Kinnell's 'Walking Down the Stairs'

Download PDF PDF Page Citation Cite Share Link Share

Last Updated August 12, 2024.

In the recently published Walking Down the Stairs, selections from interviews with Galway Kinnell …, one of the interviewers asks Kinnell: "That loneliness you say you wrote out of—do you think that young poets today are less rich because they lack that?" Kinnell replies, "I never thought of it as richness." One of the charming things about these interviews is the way Kinnell changes a question by butting his head through the interviewer's premises. This particular question meant "richness for poetry," of course, but Kinnell refuses to distinguish lonely poets from lonely people: no one is richer for being lonely.

Questions like this one are generated by the notion that poets are a special breed who welcome suffering, madness, and poverty for the sake of their poetry…. It is refreshing, then, to watch Galway Kinnell sidestep such notions. (p. 95)

This integration of poetry with life informs all of Kinnell's more interesting responses in Walking Down the Stairs. Sensitive to "either/or" thinking, he is quick to give "both … and" answers that are in the same inclusive spirit as his poetry…. His commitment to relation—between poetry and everything else, between the poet and everyone else—makes this collection of interviews crucial reading for anyone interested in the survival of healthy literature.

Just this probing for relations, for coherent wholeness, characterizes Kinnell's best poems, and Walking Down the Stairs should send his readers back to the poetry with enhanced understanding.

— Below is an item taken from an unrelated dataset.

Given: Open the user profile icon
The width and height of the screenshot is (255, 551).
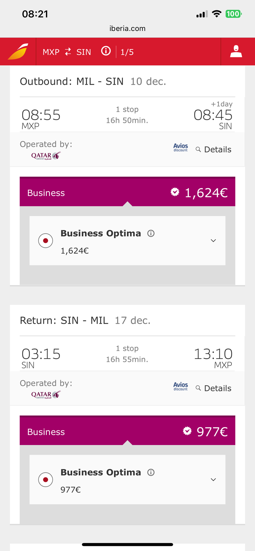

It strikes me that Kinnell's is an utterly healthy poetry, with none of the suppression of self that characterizes Eliot or Stevens and none of the perfecting of psychic wounds that characterizes much contemporary poetry. It is healthy precisely because it confronts horrors—drunks dying of cirrhosis; war and destruction; the communal nightmare of a failing culture; the individual nightmare of the failure of love—along with all that is lovely and loving. These facets of the single gem, the human condition, are examined with a jeweler's sense not only of their beauty but also of their dimension…. Kinnell's gift is a cursed awareness of time—not just of individual mortality but of geological time that lends special poignance to even the most hostile of human encounters. Thus when he concludes The Book of Nightmares with the message to his son, "the wages of dying is love," the moment is more than individual, more than parental; it looks back at all the nightmares recorded in the book and transforms them.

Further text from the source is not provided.